(Your task) Copy verbatim the block of lines in the entries below whose first line contains "This screenshot has height=820, width=1456." and whose last line contains "The image size is (577, 553).". Leave out all other lines.

(Task input)
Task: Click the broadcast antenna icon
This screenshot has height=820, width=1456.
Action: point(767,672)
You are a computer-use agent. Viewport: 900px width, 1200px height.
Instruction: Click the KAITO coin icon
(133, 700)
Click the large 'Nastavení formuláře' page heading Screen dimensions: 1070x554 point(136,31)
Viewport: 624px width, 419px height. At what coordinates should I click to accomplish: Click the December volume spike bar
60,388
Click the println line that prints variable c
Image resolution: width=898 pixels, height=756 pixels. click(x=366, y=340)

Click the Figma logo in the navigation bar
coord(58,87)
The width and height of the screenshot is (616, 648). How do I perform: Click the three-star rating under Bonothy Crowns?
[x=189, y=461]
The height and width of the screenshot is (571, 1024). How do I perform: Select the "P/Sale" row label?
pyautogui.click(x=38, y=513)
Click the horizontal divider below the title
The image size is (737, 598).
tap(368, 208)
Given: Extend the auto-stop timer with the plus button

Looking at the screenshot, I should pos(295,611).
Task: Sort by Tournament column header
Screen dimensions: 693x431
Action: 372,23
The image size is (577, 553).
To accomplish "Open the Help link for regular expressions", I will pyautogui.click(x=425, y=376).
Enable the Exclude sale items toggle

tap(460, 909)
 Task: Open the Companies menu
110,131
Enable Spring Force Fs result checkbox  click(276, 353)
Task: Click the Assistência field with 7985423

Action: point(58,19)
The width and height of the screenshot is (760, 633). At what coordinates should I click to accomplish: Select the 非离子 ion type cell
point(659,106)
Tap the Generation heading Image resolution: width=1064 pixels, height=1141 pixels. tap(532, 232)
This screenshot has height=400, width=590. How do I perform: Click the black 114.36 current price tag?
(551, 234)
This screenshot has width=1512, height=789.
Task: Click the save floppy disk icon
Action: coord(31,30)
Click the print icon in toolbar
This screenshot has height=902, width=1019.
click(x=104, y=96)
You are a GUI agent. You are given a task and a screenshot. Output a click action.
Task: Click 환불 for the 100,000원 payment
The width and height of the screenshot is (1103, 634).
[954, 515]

(Result of the exercise)
This screenshot has height=820, width=1456.
Action: point(767,672)
You are a computer-use agent. Viewport: 900px width, 1200px height.
Instruction: Click the KAITO coin icon
(133, 700)
Click the large 'Nastavení formuláře' page heading Screen dimensions: 1070x554 point(136,31)
Viewport: 624px width, 419px height. At what coordinates should I click to accomplish: Click the December volume spike bar
60,388
Click the println line that prints variable c
Image resolution: width=898 pixels, height=756 pixels. click(x=366, y=340)

Click the Figma logo in the navigation bar
coord(58,87)
The width and height of the screenshot is (616, 648). How do I perform: Click the three-star rating under Bonothy Crowns?
[x=189, y=461]
The height and width of the screenshot is (571, 1024). How do I perform: Select the "P/Sale" row label?
pyautogui.click(x=38, y=513)
Click the horizontal divider below the title
The image size is (737, 598).
tap(368, 208)
Given: Extend the auto-stop timer with the plus button

Looking at the screenshot, I should pos(295,611).
Task: Sort by Tournament column header
Screen dimensions: 693x431
Action: 372,23
The image size is (577, 553).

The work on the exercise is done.